Dolan serves as the president of the U.S. Conference of Catholic Bishops.
Obama told an ABC News reporter today that he supported the redefinition of marriage.
“I’ve just concluded that for me personally it is important for me to go ahead and affirm that I think same-sex couples should be able to get married,”Obama said in an interview with ABC News’s Robin Roberts.
Obama's statement comes after Vice President Joe Biden on Sunday said he is "absolutely comfortable" with same-sex marriage, and Education Secretary Arne Duncan on Monday confirmed he also supports gay marriage.
Obama in February 2011 ordered the Justice Department to no longer defend the Defense of Marriage Act, which defines marriage as between one man and one woman. Later that year in September, the U.S. military ended its "don't ask, don't tell" policy.
Dolan noted he and the other U.S. bishops cannot stand by while a key societal principle is torn down.
"… We cannot be silent in the face of words or actions that would undermine the institution of marriage, the very cornerstone of our society. The people of this country, especially our children, deserve better," Dolan said.
Cardinal Francis George of Chicago told the Chicago Sun-Times Obama's statement veers from Church teaching.
"The Catholic Church teaches what she has received from the Lord," he told the Sun-Times. "Faithful Catholics hold that natural marriage is constituted in a relationship between a man and a woman whose mutual love is shared for life and for the sake of the family."

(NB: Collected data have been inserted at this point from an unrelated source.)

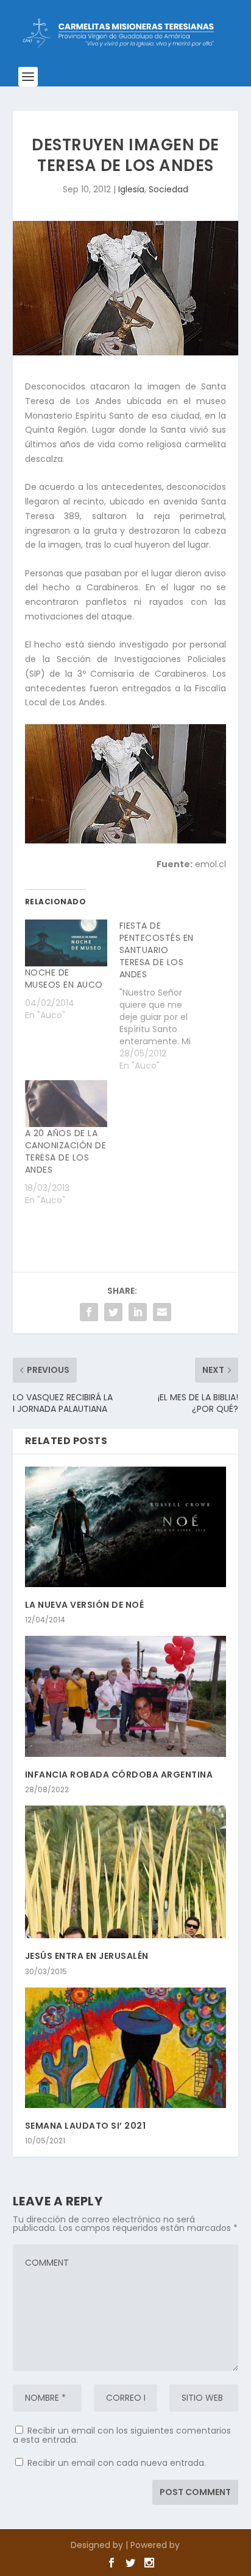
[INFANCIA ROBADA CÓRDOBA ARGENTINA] (126, 1696)
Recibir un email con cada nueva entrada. (116, 2463)
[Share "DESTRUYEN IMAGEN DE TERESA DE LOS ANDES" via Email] (162, 1312)
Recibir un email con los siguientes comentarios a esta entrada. (122, 2435)
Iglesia (131, 189)
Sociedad (168, 189)
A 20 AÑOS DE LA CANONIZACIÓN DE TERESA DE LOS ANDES (66, 1151)
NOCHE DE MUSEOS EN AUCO (64, 978)
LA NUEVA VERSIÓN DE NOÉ (84, 1605)
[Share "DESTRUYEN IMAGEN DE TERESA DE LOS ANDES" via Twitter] (113, 1312)
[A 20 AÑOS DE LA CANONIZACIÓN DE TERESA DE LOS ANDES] (66, 1103)
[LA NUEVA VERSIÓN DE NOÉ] (126, 1527)
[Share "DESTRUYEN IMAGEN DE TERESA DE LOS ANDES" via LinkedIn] (137, 1312)
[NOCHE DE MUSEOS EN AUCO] (66, 943)
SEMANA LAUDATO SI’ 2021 (85, 2126)
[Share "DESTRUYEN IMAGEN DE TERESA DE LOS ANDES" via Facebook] (89, 1312)
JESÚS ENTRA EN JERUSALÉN (87, 1956)
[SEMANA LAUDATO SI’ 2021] (126, 2048)
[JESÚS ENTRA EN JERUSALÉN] (126, 1872)
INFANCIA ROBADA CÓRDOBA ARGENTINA (119, 1774)
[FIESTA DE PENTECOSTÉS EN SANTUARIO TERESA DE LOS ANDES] (166, 996)
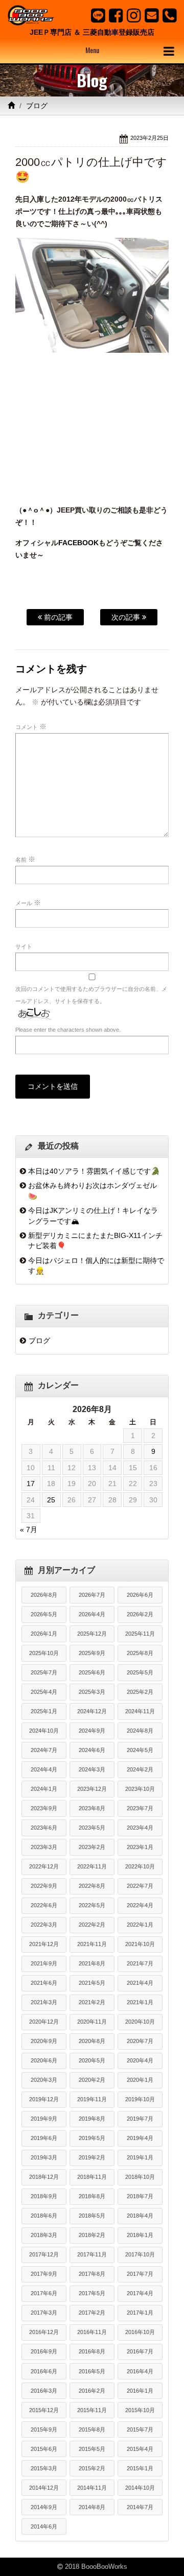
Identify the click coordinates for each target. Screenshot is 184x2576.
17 (31, 1483)
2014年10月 (140, 2488)
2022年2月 (92, 1925)
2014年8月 (92, 2507)
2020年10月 (140, 2022)
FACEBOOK (78, 543)
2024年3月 (92, 1769)
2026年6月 (140, 1595)
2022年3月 (44, 1925)
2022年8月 (92, 1886)
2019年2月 (92, 2157)
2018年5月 (92, 2216)
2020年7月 (140, 2041)
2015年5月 (92, 2449)
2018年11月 (92, 2177)
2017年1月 (140, 2313)
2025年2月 (140, 1692)
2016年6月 (44, 2371)
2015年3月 (44, 2468)
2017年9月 (44, 2274)
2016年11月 (92, 2332)
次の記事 (126, 617)
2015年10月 (140, 2410)
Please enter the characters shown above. (68, 1030)
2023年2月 (92, 1847)
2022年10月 (140, 1866)
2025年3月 (92, 1692)
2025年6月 (92, 1672)
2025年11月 (140, 1634)
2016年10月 (140, 2332)
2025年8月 (140, 1653)
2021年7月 (140, 1963)
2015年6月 (44, 2449)
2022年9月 (44, 1886)
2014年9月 (44, 2507)
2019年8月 (92, 2119)
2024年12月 (92, 1711)
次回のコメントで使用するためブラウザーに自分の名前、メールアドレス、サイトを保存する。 (91, 995)
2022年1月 (140, 1925)
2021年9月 (44, 1963)
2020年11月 (92, 2022)
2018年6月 (44, 2216)
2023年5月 (92, 1828)
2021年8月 (92, 1963)
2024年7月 (44, 1750)
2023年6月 (44, 1828)
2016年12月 (44, 2332)
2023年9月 (44, 1808)
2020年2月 (92, 2080)
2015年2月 (92, 2468)
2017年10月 (140, 2254)
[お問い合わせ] (151, 15)
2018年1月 (140, 2235)
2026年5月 (44, 1614)
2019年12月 (44, 2099)
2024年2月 (140, 1769)
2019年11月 (92, 2099)
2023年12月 (92, 1789)
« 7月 (28, 1529)
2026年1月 (44, 1634)
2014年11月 (92, 2488)
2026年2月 (140, 1614)
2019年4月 (140, 2138)
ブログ (37, 106)
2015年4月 (140, 2449)
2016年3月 (44, 2391)
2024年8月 (140, 1731)
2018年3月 (44, 2235)
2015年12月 (44, 2410)
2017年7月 (140, 2274)
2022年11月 (92, 1866)
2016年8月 (92, 2351)
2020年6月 (44, 2060)
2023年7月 (140, 1808)
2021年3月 (44, 2002)
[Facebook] (116, 15)
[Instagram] (134, 15)
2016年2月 (92, 2391)
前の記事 (57, 617)
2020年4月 (140, 2060)
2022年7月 (140, 1886)
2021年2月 (92, 2002)
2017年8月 (92, 2274)
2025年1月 (44, 1711)
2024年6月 (92, 1750)
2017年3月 (44, 2313)
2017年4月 (140, 2293)
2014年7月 (140, 2507)
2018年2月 (92, 2235)
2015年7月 (140, 2429)
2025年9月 (92, 1653)
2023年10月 (140, 1789)
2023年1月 (140, 1847)
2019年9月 (44, 2119)
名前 (25, 859)
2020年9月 (44, 2041)
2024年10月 (44, 1731)
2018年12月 (44, 2177)
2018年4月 (140, 2216)
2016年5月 (92, 2371)
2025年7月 (44, 1672)
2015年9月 (44, 2429)
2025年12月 (92, 1634)
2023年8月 (92, 1808)
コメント (31, 726)
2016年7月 (140, 2351)
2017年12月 (44, 2254)
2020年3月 (44, 2080)
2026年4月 (92, 1614)
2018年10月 (140, 2177)
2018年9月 (44, 2196)
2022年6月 (44, 1905)
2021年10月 (140, 1944)
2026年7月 (92, 1595)
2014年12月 (44, 2488)
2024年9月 (92, 1731)
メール (28, 902)
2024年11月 (140, 1711)
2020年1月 (140, 2080)
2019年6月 (44, 2138)
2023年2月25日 (149, 138)
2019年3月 (44, 2157)
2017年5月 (92, 2293)
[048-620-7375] (169, 15)
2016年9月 (44, 2351)
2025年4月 (44, 1692)
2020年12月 (44, 2022)
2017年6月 (44, 2293)
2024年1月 (44, 1789)
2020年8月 (92, 2041)
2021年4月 (140, 1983)
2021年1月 (140, 2002)
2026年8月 (44, 1595)
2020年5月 (92, 2060)
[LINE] (98, 15)
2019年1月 (140, 2157)
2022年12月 (44, 1866)
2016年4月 (140, 2371)
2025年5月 (140, 1672)
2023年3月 (44, 1847)
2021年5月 (92, 1983)
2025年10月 (44, 1653)
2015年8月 (92, 2429)
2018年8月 (92, 2196)
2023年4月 (140, 1828)
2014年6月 (44, 2526)
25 (51, 1500)
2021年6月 (44, 1983)
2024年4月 (44, 1769)
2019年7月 (140, 2119)
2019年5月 (92, 2138)
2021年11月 (92, 1944)
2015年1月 (140, 2468)
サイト (23, 946)
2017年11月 (92, 2254)
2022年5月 (92, 1905)
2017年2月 (92, 2313)
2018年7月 (140, 2196)
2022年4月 (140, 1905)
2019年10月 (140, 2099)
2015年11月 (92, 2410)
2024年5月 (140, 1750)
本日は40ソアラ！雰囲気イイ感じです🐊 (94, 1171)
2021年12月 (44, 1944)
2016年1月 (140, 2391)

Bishop R. Daniel Conlon of Joliet later weighed in, issuing a statement in which he criticized Obama's use of the Golden Rule as stated in the Bible, saying, "the president justifies his position on marriage with an oversimplified interpretation of one verse of the New Testament, while ignoring the rest of the Bible on the subject of marriage, as well as three millennia of Judeo-Christian tradition."